### EXERCISE DIRECTIONS
Would you retype exactly the lines below, from the one containing "This screenshot has width=947, height=534." through the end of the entries, both ends included, but not the pictures?

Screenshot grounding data
────────────────────

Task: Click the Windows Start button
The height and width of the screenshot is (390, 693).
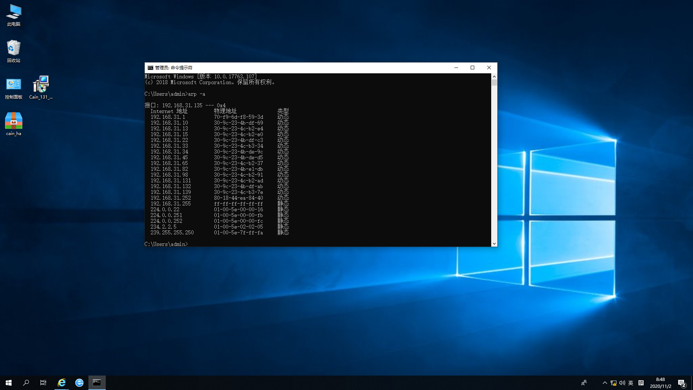Action: point(9,383)
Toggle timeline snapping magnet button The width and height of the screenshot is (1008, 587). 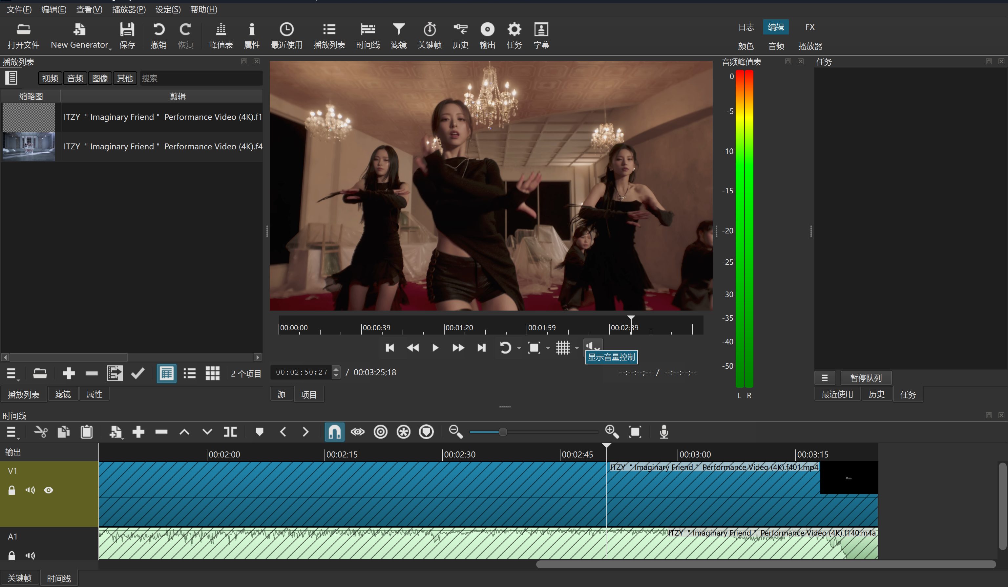point(334,432)
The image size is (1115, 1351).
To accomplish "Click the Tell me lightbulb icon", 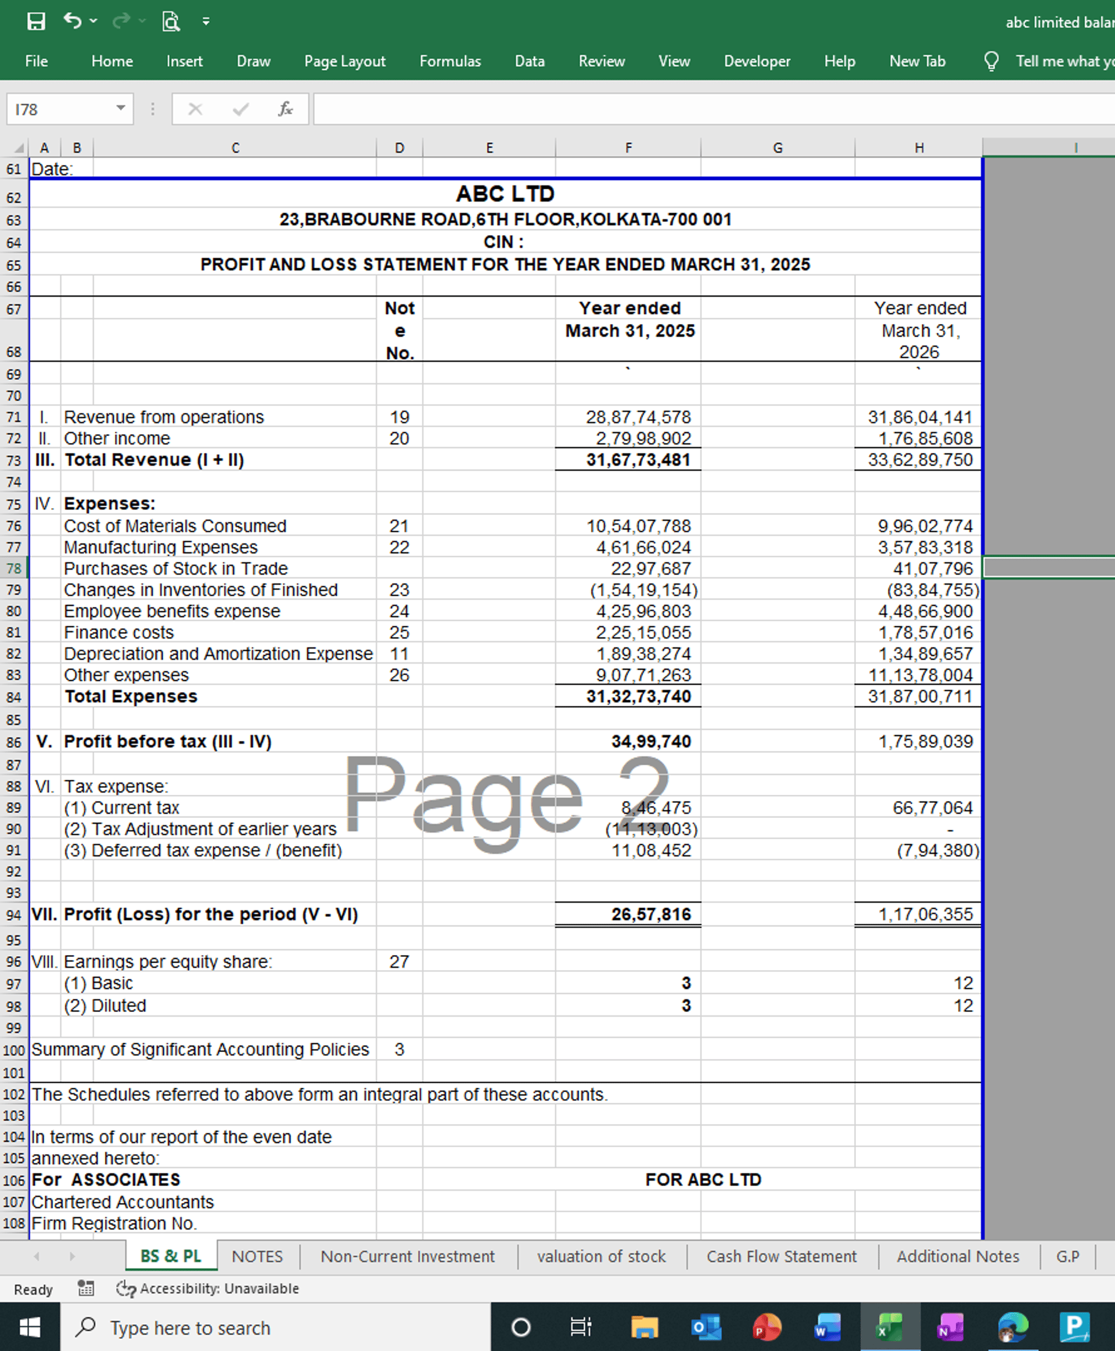I will (991, 62).
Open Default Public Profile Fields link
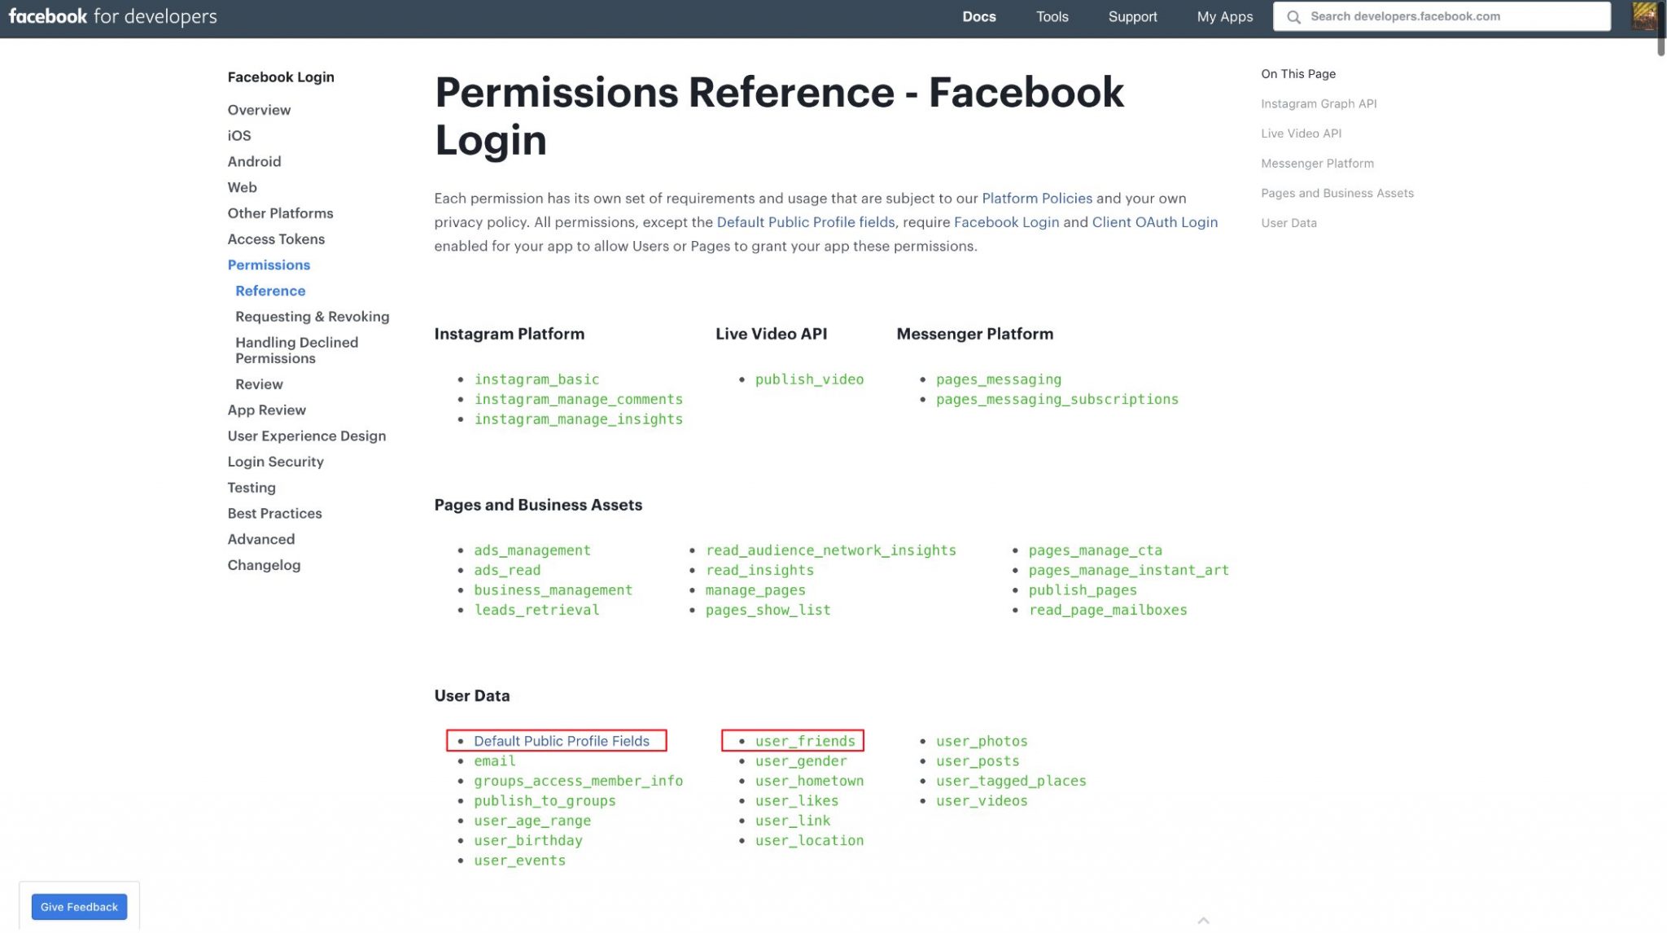 [x=561, y=741]
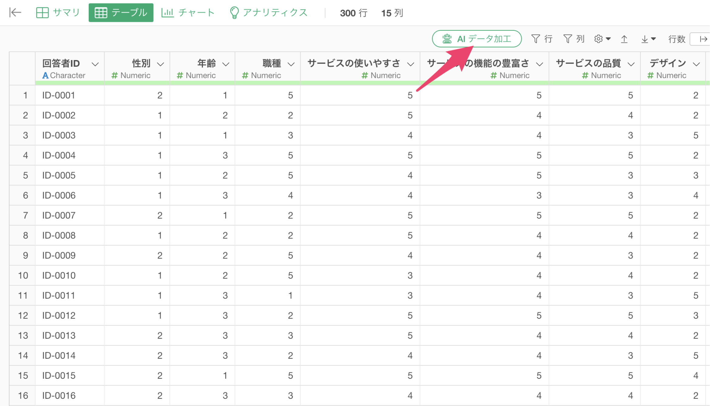710x406 pixels.
Task: Click the collapse-left arrow icon
Action: (15, 12)
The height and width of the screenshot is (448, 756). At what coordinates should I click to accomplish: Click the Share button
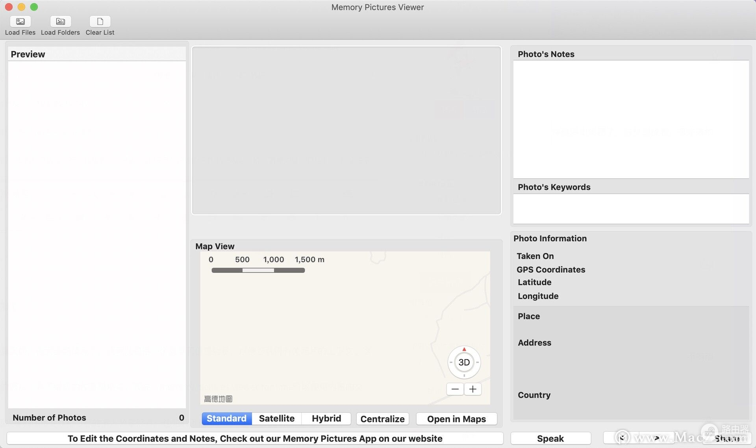tap(728, 438)
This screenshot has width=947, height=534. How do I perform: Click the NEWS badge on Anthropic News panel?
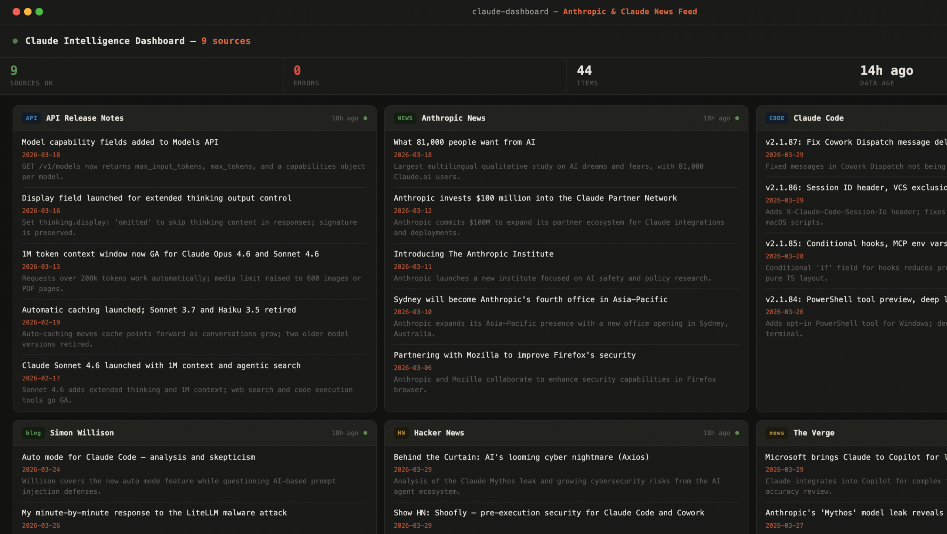coord(405,118)
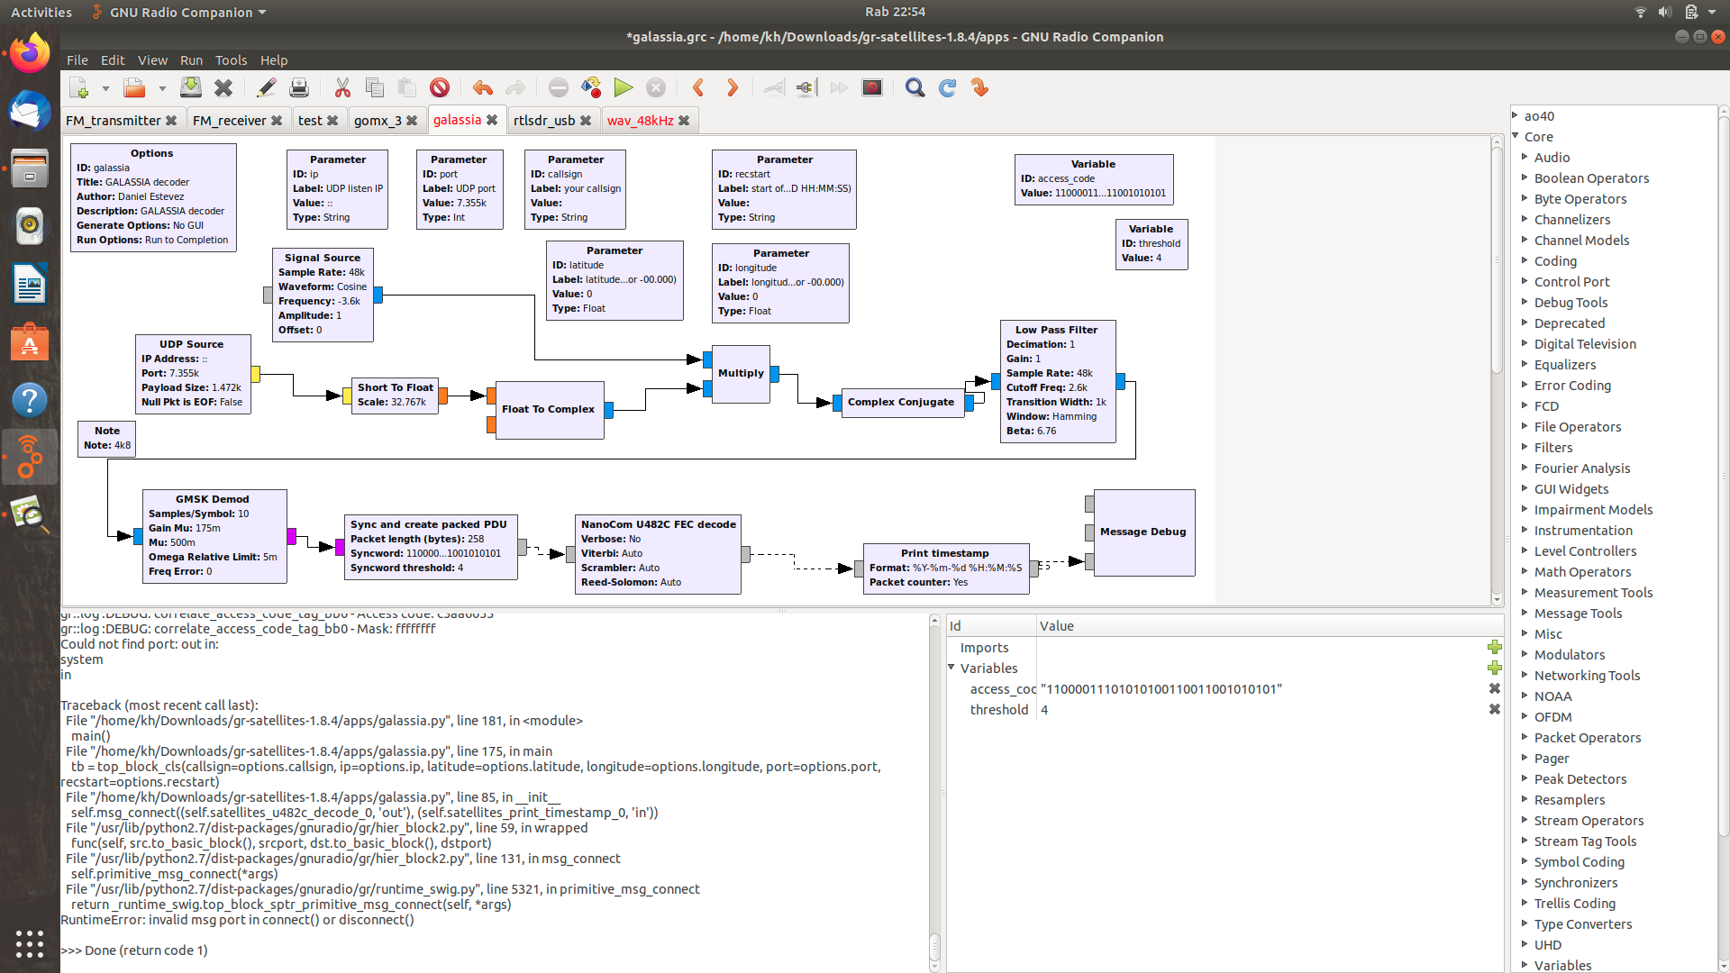This screenshot has width=1730, height=973.
Task: Click the Execute flow graph play button
Action: [623, 87]
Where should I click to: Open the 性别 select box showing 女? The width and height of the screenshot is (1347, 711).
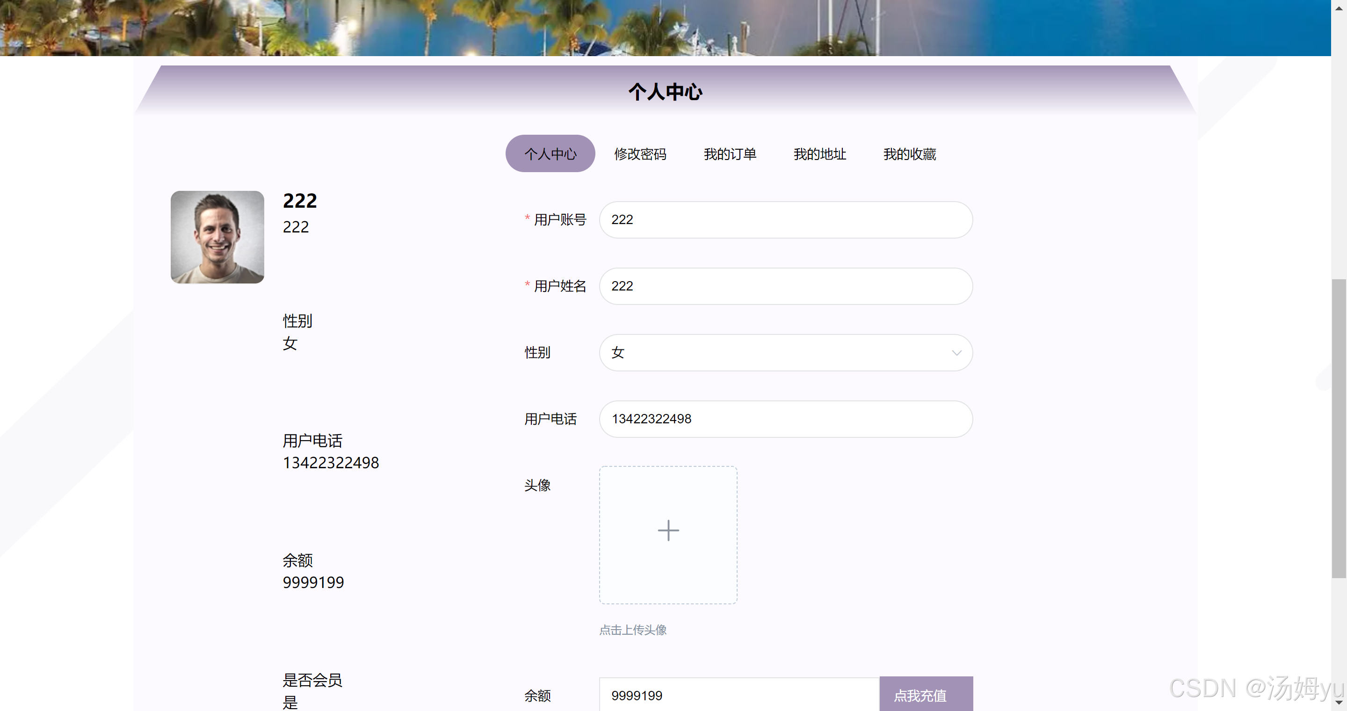coord(774,353)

────────────────────

### WRITTEN RESPONSE
This screenshot has width=947, height=534. How do I perform: Click the NEWS badge on Anthropic News panel?
coord(405,118)
This screenshot has width=1730, height=973.
Task: Click the Execute flow graph play button
Action: [623, 87]
Where should I click to: Open the 性别 select box showing 女? The width and height of the screenshot is (1347, 711).
coord(774,353)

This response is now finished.